Amateur(ist) (Amateur(ist)), Friday, 13 May 2005 05:14 (eighteen years ago) link

All I know I learned from Paul Schraeder!

Remy (x Jeremy), Friday, 13 May 2005 05:20 (eighteen years ago) link

I've read most of his books. A mad bastard, obviously, but I really love his writing. Clearly I have read translations only, but they still feel among the best written books, with the loveliest prose, I've ever read. It's an ambitious starting point, but the tetralogy is the best of Mishima, I think - and the connection between the books is tenuous enough that you can read any or all individually.

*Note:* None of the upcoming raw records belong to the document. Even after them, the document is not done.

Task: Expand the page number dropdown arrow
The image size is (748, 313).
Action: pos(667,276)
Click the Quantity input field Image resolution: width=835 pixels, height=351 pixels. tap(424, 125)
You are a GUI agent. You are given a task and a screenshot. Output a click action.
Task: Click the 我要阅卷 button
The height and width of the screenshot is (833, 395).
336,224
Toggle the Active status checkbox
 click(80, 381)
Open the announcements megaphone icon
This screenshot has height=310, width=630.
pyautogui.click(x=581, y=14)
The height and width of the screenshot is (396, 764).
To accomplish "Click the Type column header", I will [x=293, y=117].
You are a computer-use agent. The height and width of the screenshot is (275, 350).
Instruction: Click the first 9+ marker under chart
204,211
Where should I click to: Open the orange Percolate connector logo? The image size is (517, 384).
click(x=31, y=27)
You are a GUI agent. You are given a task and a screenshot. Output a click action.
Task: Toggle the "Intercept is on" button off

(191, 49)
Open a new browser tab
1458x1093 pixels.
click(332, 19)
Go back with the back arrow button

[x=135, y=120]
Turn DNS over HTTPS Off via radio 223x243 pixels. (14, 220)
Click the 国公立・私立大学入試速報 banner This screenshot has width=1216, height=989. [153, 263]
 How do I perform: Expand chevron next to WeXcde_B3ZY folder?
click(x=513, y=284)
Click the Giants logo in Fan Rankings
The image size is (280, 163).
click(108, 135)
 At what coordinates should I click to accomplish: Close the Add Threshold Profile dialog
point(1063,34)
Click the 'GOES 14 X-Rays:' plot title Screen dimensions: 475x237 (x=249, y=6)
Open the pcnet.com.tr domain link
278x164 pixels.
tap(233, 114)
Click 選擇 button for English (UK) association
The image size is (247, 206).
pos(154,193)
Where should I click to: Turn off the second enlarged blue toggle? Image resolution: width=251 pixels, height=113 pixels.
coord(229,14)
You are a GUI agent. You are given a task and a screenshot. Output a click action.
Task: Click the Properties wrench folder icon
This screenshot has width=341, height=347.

Martin Skidmore (Martin Skidmore), Friday, 13 May 2005 05:49 (eighteen years ago) link

i found it really interesting---almost koanic, the story of him, very young, finding a picture of sebastion in a jansons, masterbating to it, and only later finding it was a girl.

anthony, Friday, 13 May 2005 06:09 (eighteen years ago) link

I have been reading mishima recently, amst., specifically his later, dirty novel "confessions of a mask". what would you like to talk about?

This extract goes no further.